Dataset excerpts
--- START ---
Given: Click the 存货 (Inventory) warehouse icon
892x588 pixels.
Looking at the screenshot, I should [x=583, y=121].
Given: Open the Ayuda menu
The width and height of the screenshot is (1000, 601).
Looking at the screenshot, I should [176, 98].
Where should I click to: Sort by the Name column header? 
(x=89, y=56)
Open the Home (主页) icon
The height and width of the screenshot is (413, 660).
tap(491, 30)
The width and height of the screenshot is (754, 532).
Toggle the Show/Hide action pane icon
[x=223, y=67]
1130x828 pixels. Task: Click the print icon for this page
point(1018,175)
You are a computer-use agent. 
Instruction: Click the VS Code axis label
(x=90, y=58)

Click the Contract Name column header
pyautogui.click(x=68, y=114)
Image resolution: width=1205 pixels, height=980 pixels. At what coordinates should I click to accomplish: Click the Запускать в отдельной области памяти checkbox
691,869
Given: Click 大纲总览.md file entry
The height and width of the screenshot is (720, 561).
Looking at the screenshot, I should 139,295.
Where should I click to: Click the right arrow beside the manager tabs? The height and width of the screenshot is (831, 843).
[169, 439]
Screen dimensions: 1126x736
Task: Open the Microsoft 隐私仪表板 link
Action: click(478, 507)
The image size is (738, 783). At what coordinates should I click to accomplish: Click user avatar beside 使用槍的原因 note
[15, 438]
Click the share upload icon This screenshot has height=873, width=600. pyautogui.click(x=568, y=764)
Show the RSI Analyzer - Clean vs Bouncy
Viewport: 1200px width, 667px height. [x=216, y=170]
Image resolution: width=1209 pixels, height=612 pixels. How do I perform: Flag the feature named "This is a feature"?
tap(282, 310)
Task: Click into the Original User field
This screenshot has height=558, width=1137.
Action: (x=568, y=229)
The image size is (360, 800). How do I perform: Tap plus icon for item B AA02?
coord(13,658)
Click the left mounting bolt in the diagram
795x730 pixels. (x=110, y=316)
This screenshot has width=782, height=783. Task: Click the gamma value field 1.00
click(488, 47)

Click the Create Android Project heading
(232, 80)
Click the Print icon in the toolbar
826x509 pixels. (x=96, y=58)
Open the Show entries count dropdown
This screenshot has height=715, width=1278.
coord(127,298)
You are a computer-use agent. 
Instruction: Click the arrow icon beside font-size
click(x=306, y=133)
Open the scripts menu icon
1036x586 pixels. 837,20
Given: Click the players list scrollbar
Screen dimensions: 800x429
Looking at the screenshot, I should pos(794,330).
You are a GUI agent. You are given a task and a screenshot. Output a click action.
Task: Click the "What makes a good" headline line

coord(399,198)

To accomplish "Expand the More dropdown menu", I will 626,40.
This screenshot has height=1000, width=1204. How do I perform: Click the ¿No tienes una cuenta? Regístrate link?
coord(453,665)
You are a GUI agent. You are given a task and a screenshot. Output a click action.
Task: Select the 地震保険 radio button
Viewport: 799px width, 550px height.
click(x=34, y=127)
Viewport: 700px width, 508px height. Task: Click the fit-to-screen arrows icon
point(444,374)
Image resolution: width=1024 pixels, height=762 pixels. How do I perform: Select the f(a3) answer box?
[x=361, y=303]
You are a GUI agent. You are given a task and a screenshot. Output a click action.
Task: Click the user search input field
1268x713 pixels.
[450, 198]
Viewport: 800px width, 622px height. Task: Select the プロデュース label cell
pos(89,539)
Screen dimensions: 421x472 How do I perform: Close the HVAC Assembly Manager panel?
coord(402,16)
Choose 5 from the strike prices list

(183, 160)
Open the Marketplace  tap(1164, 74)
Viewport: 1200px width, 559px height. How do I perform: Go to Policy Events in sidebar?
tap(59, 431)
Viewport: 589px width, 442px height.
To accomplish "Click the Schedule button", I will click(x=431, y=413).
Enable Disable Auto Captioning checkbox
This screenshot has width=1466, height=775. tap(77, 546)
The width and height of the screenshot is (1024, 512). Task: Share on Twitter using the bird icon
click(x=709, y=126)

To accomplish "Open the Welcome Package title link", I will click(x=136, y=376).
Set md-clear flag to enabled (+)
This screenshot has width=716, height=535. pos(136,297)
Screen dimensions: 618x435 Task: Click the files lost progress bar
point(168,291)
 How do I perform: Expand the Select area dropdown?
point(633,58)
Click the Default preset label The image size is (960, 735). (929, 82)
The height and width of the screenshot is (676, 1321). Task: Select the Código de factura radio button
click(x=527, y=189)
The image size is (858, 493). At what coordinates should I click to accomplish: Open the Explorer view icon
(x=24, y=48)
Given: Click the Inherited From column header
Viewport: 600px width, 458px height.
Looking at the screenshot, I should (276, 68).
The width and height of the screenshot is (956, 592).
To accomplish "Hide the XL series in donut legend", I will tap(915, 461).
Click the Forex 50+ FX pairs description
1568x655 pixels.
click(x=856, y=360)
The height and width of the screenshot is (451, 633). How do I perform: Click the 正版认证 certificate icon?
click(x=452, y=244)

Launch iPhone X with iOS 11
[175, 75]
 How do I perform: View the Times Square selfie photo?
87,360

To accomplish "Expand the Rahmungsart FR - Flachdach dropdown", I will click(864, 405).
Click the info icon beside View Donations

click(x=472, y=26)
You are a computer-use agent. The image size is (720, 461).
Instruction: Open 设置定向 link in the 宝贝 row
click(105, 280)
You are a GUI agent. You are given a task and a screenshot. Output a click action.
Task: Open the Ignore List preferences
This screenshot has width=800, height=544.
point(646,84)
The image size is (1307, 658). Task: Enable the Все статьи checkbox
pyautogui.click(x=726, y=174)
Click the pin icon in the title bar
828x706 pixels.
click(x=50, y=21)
--- END ---
## [Task directions]
Would you write out the data exactly as it reads?

## [Written solution]
Given: Click the 存货 (Inventory) warehouse icon
892x588 pixels.
Looking at the screenshot, I should [x=583, y=121].
Given: Open the Ayuda menu
The width and height of the screenshot is (1000, 601).
Looking at the screenshot, I should [176, 98].
Where should I click to: Sort by the Name column header? 
(x=89, y=56)
Open the Home (主页) icon
The height and width of the screenshot is (413, 660).
tap(491, 30)
The width and height of the screenshot is (754, 532).
Toggle the Show/Hide action pane icon
[x=223, y=67]
1130x828 pixels. Task: Click the print icon for this page
point(1018,175)
You are a computer-use agent. 
Instruction: Click the VS Code axis label
(x=90, y=58)

Click the Contract Name column header
pyautogui.click(x=68, y=114)
Image resolution: width=1205 pixels, height=980 pixels. At what coordinates should I click to accomplish: Click the Запускать в отдельной области памяти checkbox
691,869
Given: Click 大纲总览.md file entry
The height and width of the screenshot is (720, 561).
Looking at the screenshot, I should 139,295.
Where should I click to: Click the right arrow beside the manager tabs? The height and width of the screenshot is (831, 843).
[169, 439]
Screen dimensions: 1126x736
Task: Open the Microsoft 隐私仪表板 link
Action: click(478, 507)
The image size is (738, 783). At what coordinates should I click to accomplish: Click user avatar beside 使用槍的原因 note
[15, 438]
Click the share upload icon This screenshot has height=873, width=600. pyautogui.click(x=568, y=764)
Show the RSI Analyzer - Clean vs Bouncy
Viewport: 1200px width, 667px height. [x=216, y=170]
Image resolution: width=1209 pixels, height=612 pixels. How do I perform: Flag the feature named "This is a feature"?
tap(282, 310)
Task: Click into the Original User field
This screenshot has height=558, width=1137.
Action: (x=568, y=229)
The image size is (360, 800). How do I perform: Tap plus icon for item B AA02?
coord(13,658)
Click the left mounting bolt in the diagram
795x730 pixels. (x=110, y=316)
This screenshot has width=782, height=783. Task: Click the gamma value field 1.00
click(488, 47)

Click the Create Android Project heading
(232, 80)
Click the Print icon in the toolbar
826x509 pixels. (x=96, y=58)
Open the Show entries count dropdown
This screenshot has height=715, width=1278.
coord(127,298)
You are a computer-use agent. 
Instruction: Click the arrow icon beside font-size
click(x=306, y=133)
Open the scripts menu icon
1036x586 pixels. 837,20
Given: Click the players list scrollbar
Screen dimensions: 800x429
Looking at the screenshot, I should pos(794,330).
You are a GUI agent. You are given a task and a screenshot. Output a click action.
Task: Click the "What makes a good" headline line

coord(399,198)

To accomplish "Expand the More dropdown menu", I will 626,40.
This screenshot has height=1000, width=1204. How do I perform: Click the ¿No tienes una cuenta? Regístrate link?
coord(453,665)
You are a GUI agent. You are given a task and a screenshot. Output a click action.
Task: Select the 地震保険 radio button
Viewport: 799px width, 550px height.
click(x=34, y=127)
Viewport: 700px width, 508px height. Task: Click the fit-to-screen arrows icon
point(444,374)
Image resolution: width=1024 pixels, height=762 pixels. How do I perform: Select the f(a3) answer box?
[x=361, y=303]
You are a GUI agent. You are given a task and a screenshot. Output a click action.
Task: Click the user search input field
1268x713 pixels.
[450, 198]
Viewport: 800px width, 622px height. Task: Select the プロデュース label cell
pos(89,539)
Screen dimensions: 421x472 How do I perform: Close the HVAC Assembly Manager panel?
coord(402,16)
Choose 5 from the strike prices list

(183, 160)
Open the Marketplace  tap(1164, 74)
Viewport: 1200px width, 559px height. How do I perform: Go to Policy Events in sidebar?
tap(59, 431)
Viewport: 589px width, 442px height.
To accomplish "Click the Schedule button", I will click(x=431, y=413).
Enable Disable Auto Captioning checkbox
This screenshot has width=1466, height=775. tap(77, 546)
The width and height of the screenshot is (1024, 512). Task: Share on Twitter using the bird icon
click(x=709, y=126)

To accomplish "Open the Welcome Package title link", I will click(x=136, y=376).
Set md-clear flag to enabled (+)
This screenshot has width=716, height=535. pos(136,297)
Screen dimensions: 618x435 Task: Click the files lost progress bar
point(168,291)
 How do I perform: Expand the Select area dropdown?
point(633,58)
Click the Default preset label The image size is (960, 735). (929, 82)
The height and width of the screenshot is (676, 1321). Task: Select the Código de factura radio button
click(x=527, y=189)
The image size is (858, 493). At what coordinates should I click to accomplish: Open the Explorer view icon
(x=24, y=48)
Given: Click the Inherited From column header
Viewport: 600px width, 458px height.
Looking at the screenshot, I should (276, 68).
The width and height of the screenshot is (956, 592).
To accomplish "Hide the XL series in donut legend", I will tap(915, 461).
Click the Forex 50+ FX pairs description
1568x655 pixels.
click(x=856, y=360)
The height and width of the screenshot is (451, 633). How do I perform: Click the 正版认证 certificate icon?
click(x=452, y=244)

Launch iPhone X with iOS 11
[175, 75]
 How do I perform: View the Times Square selfie photo?
87,360

To accomplish "Expand the Rahmungsart FR - Flachdach dropdown", I will click(864, 405).
Click the info icon beside View Donations

click(x=472, y=26)
You are a computer-use agent. The image size is (720, 461).
Instruction: Open 设置定向 link in the 宝贝 row
click(105, 280)
You are a GUI agent. You are given a task and a screenshot. Output a click action.
Task: Open the Ignore List preferences
This screenshot has width=800, height=544.
point(646,84)
The image size is (1307, 658). Task: Enable the Все статьи checkbox
pyautogui.click(x=726, y=174)
Click the pin icon in the title bar
828x706 pixels.
click(x=50, y=21)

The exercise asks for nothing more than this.